Fans have spent decades harbouring shame over their exploits because “[f]ans are seen as devoting too much time to obtaining useless knowledge and place too much importance on ‘devalued cultural material.’ ” Spending excessive amounts of time reading or writing fanfictions about boy-on-boy romance, fans are not at work doing something more productive like contributing to capitalism’s productive regime.

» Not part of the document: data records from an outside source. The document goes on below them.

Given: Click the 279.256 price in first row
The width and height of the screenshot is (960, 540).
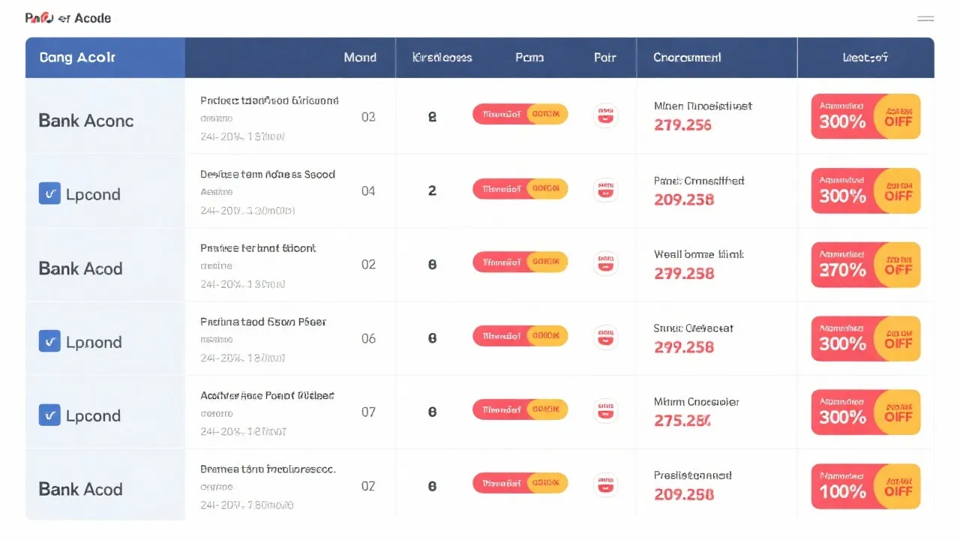Looking at the screenshot, I should (683, 125).
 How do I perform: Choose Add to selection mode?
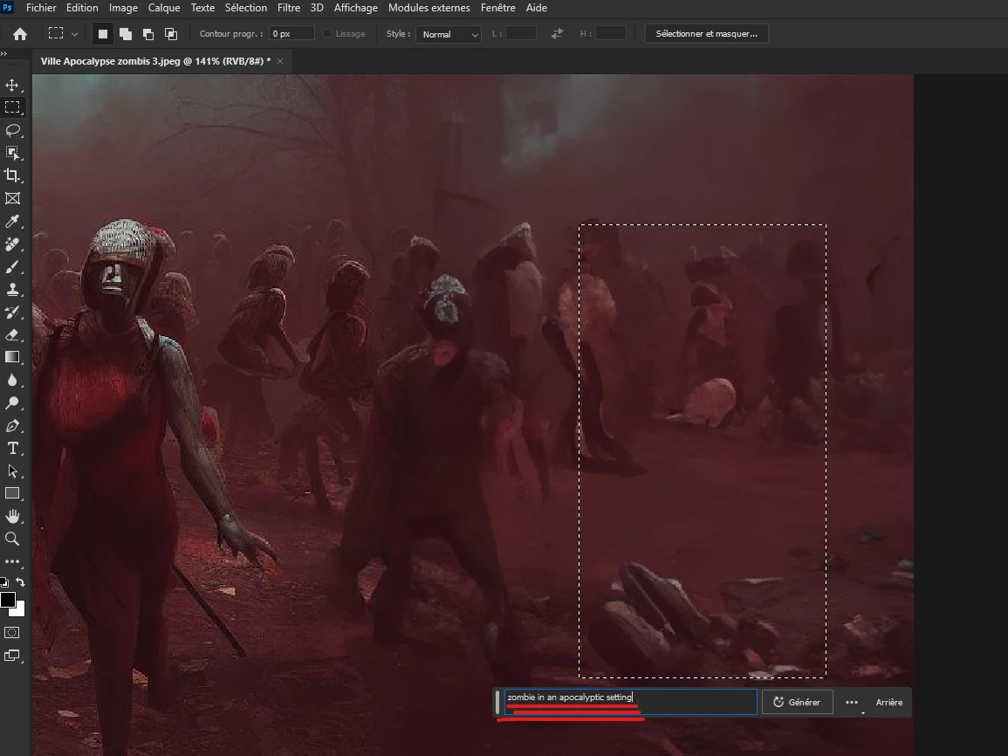[126, 34]
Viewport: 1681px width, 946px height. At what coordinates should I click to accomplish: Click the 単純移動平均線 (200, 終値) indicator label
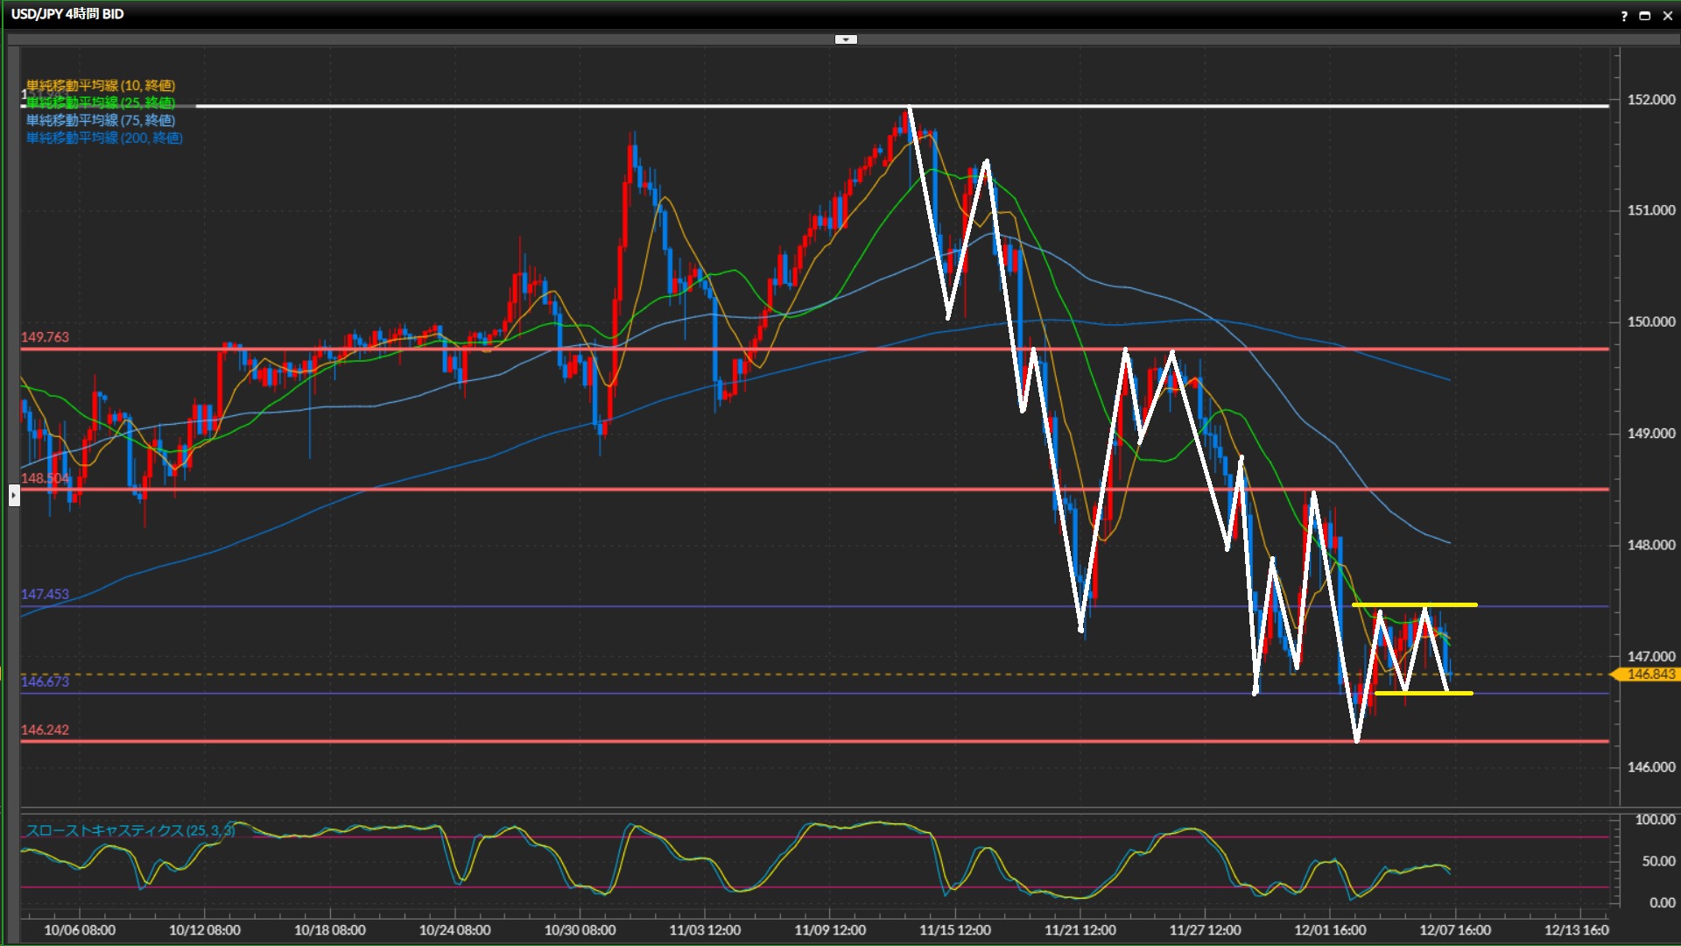tap(104, 138)
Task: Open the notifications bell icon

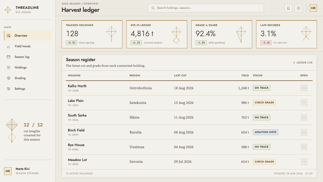Action: [288, 8]
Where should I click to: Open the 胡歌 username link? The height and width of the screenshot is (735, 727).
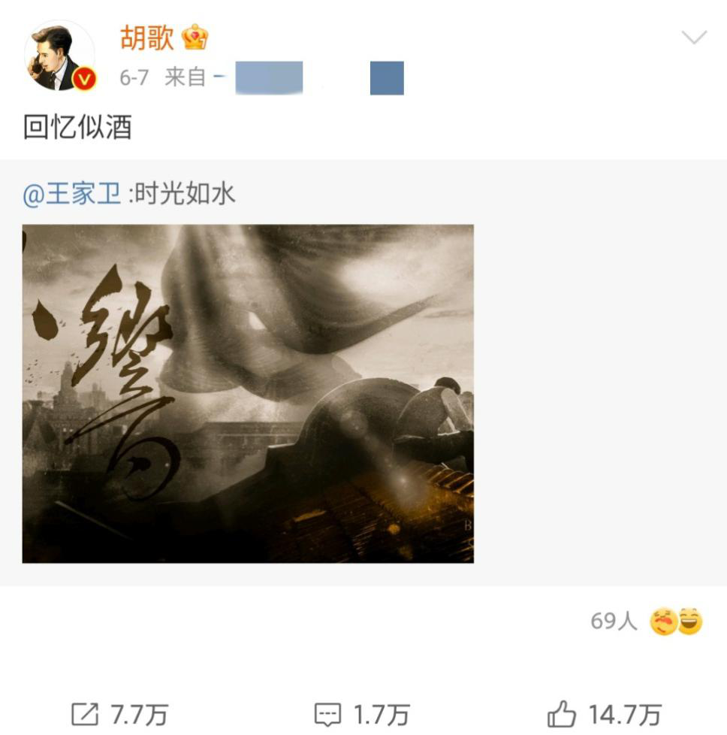[x=146, y=38]
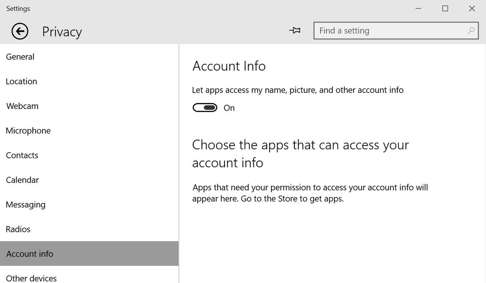This screenshot has width=486, height=283.
Task: Open Contacts privacy settings
Action: (22, 155)
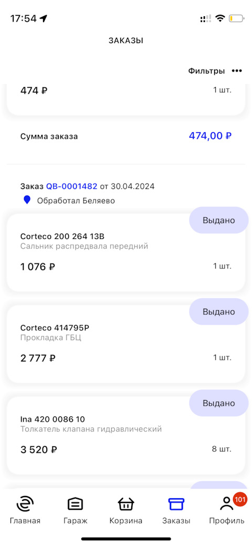Image resolution: width=252 pixels, height=546 pixels.
Task: Tap the Обработал Беляево pickup label
Action: coord(76,201)
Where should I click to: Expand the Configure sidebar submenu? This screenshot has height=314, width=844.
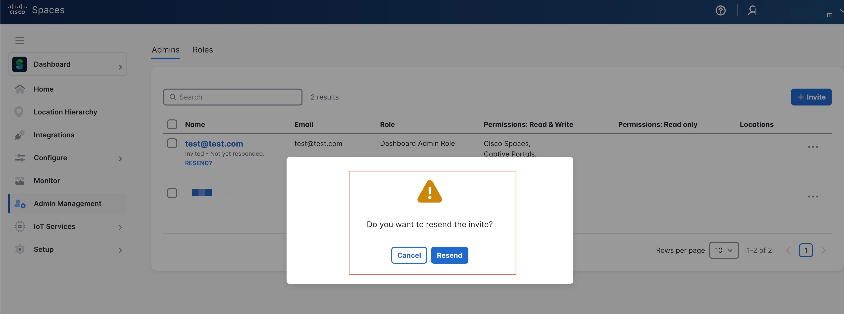[x=120, y=159]
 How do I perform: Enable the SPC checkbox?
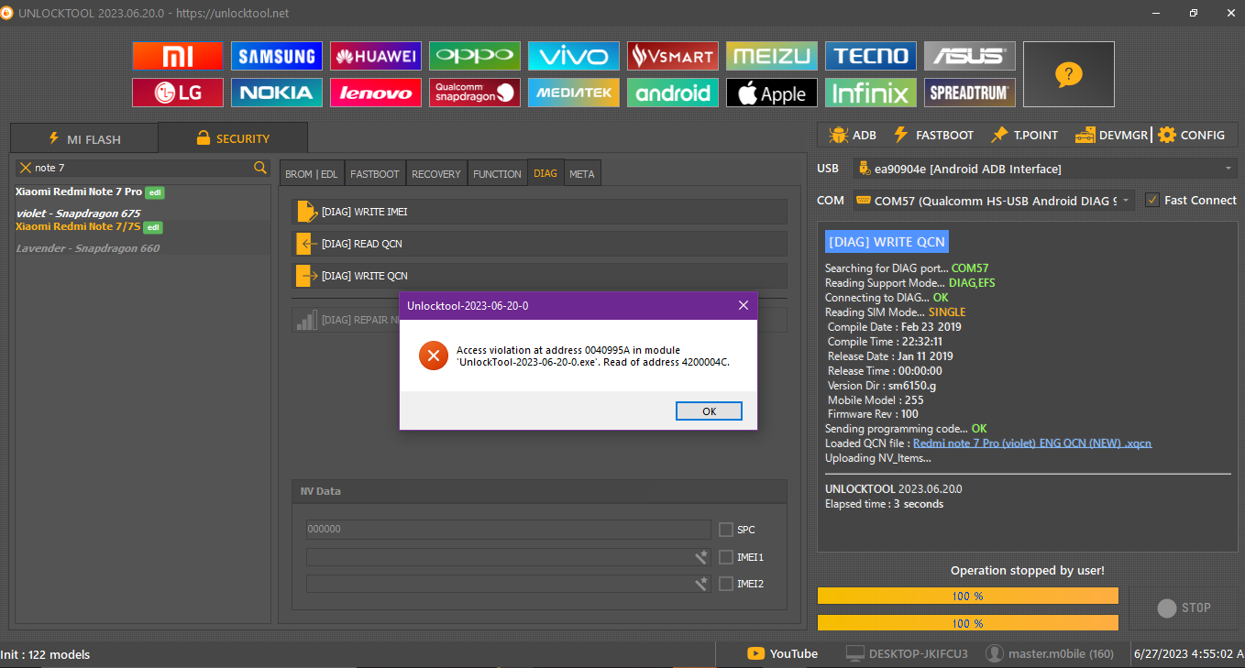[x=726, y=530]
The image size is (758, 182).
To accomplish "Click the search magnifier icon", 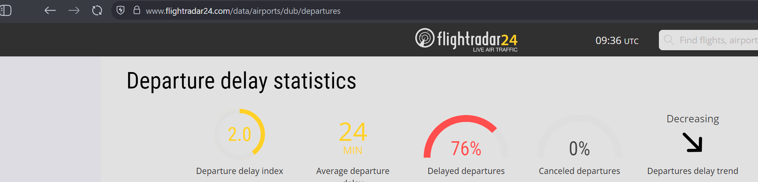I will click(669, 40).
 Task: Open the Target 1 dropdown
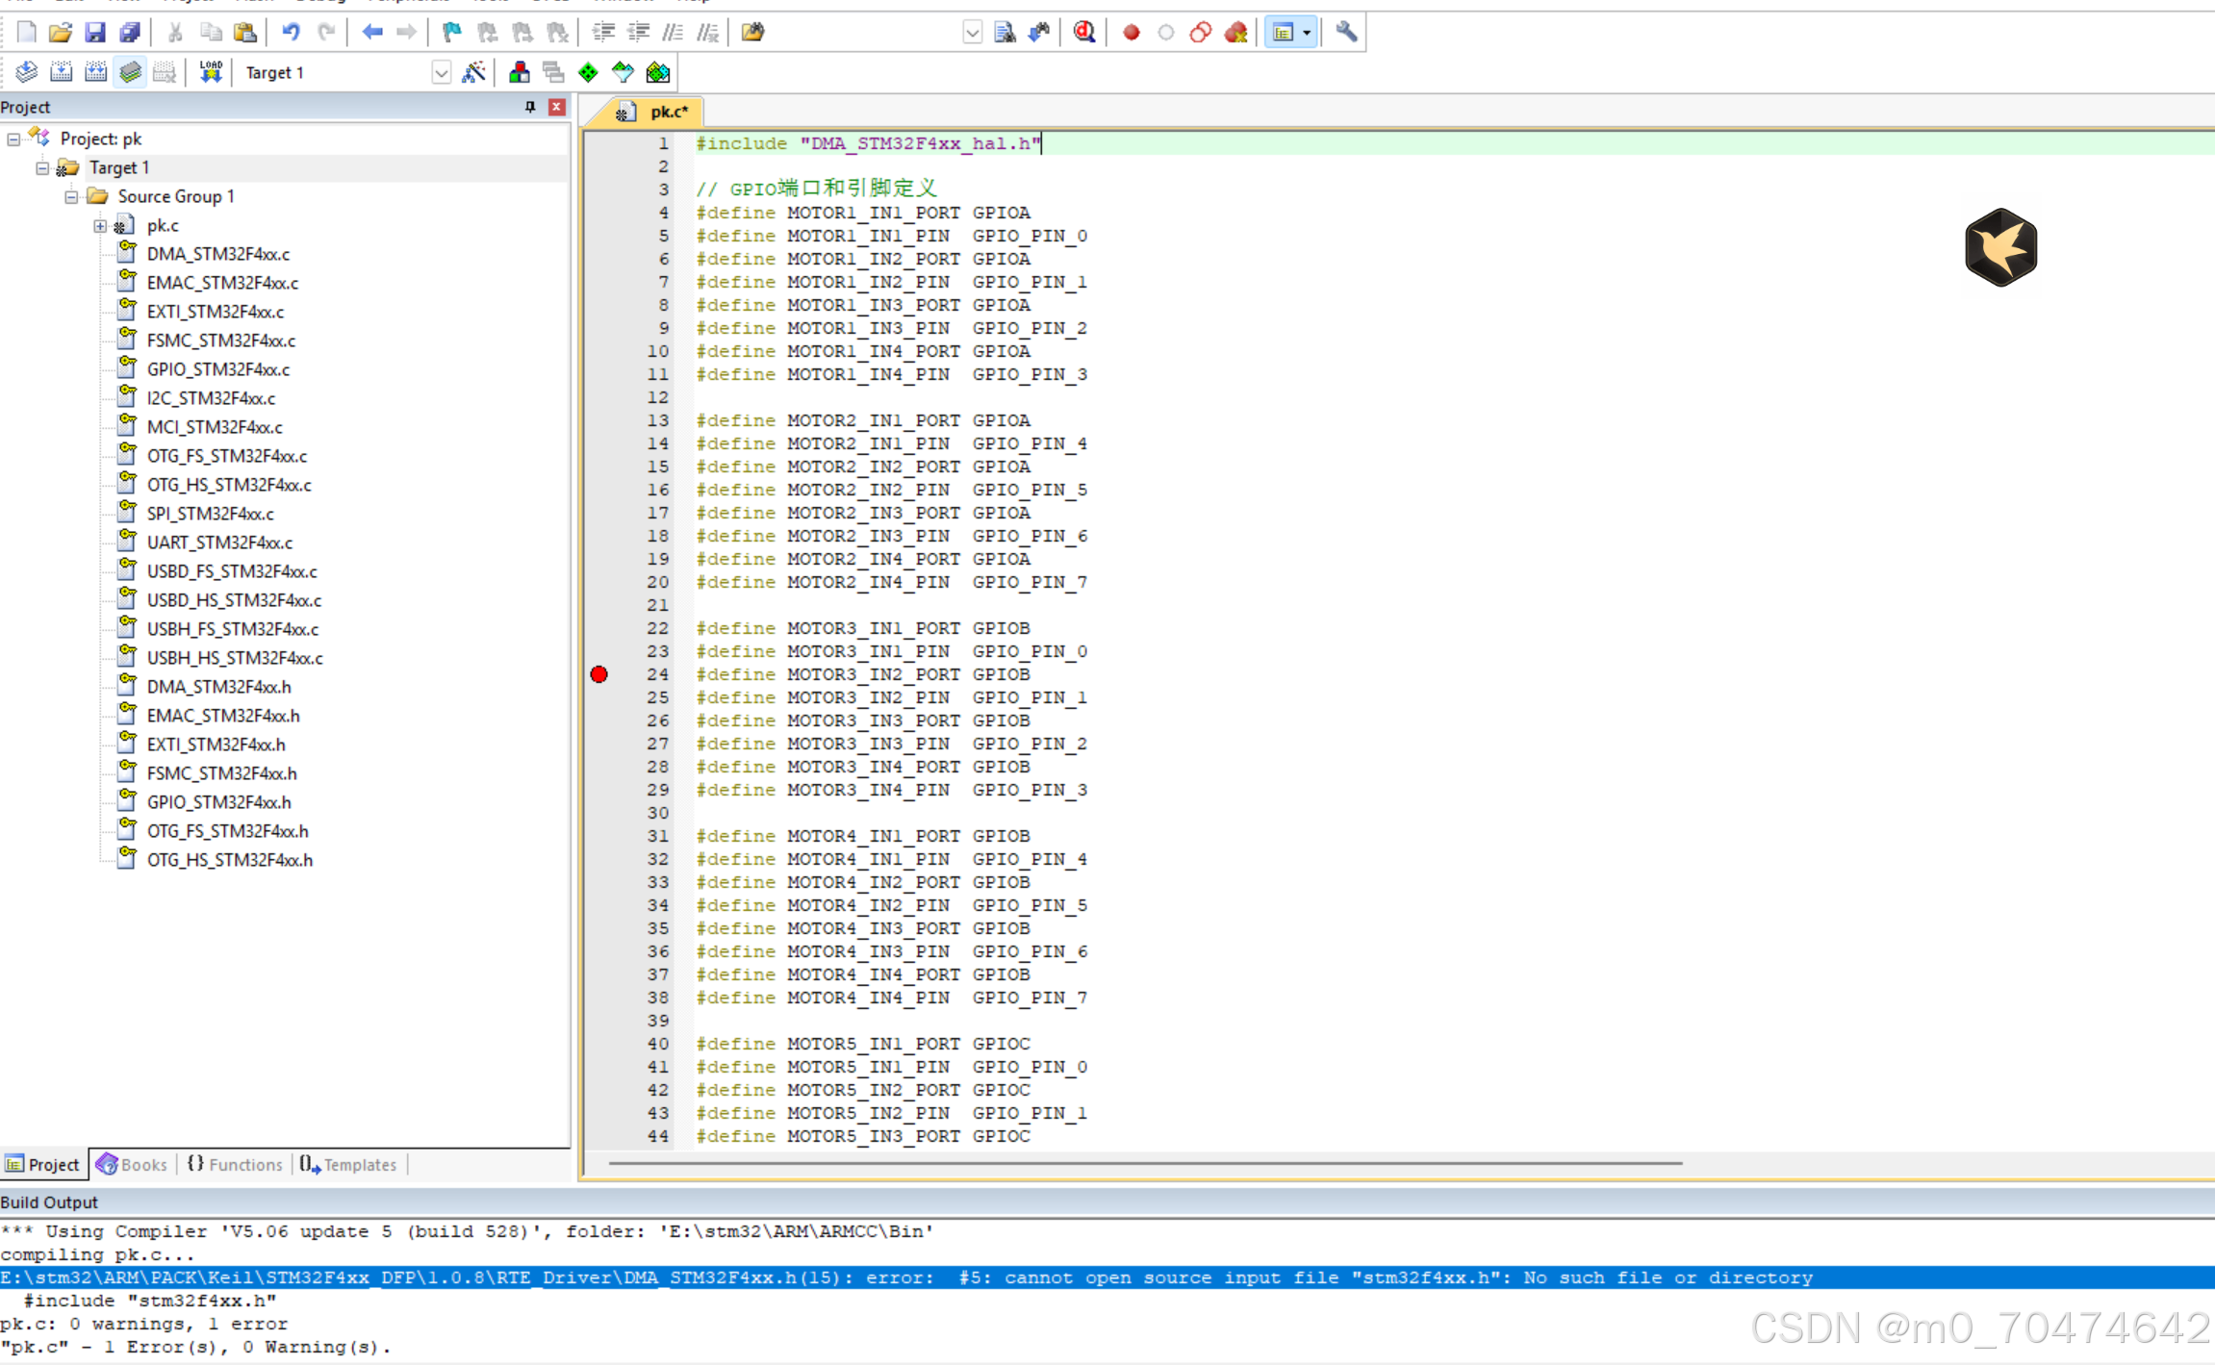[441, 72]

Just as when female fans are fantasising about boy-on-boy romance, they are not participating in heterosexuality’s reproductive regime. ( . . . ) As Tonya Anderson points out in her article “Still Kissing the Poster Goodnight”:  “dominant cultural politics characterise such female fan behaviour in adulthood as pathological.” In such instances fans are operating in “excess” and at best – in counter-to-knowledge.

From here, art and fandom might be better understood as affective communities that form around a shared feeling, that might not only be defined by our social or biological identities or by knowledge, but by an unproductive pleasure that undermines our productive desires, or to put it simply: by “being in love with their love” (Karukara). 

Parry, Owen G. (2019) ‘“Shipping” (as) Fandom and Art Practice’. Fandom As Methodology. London: Goldsmiths Press.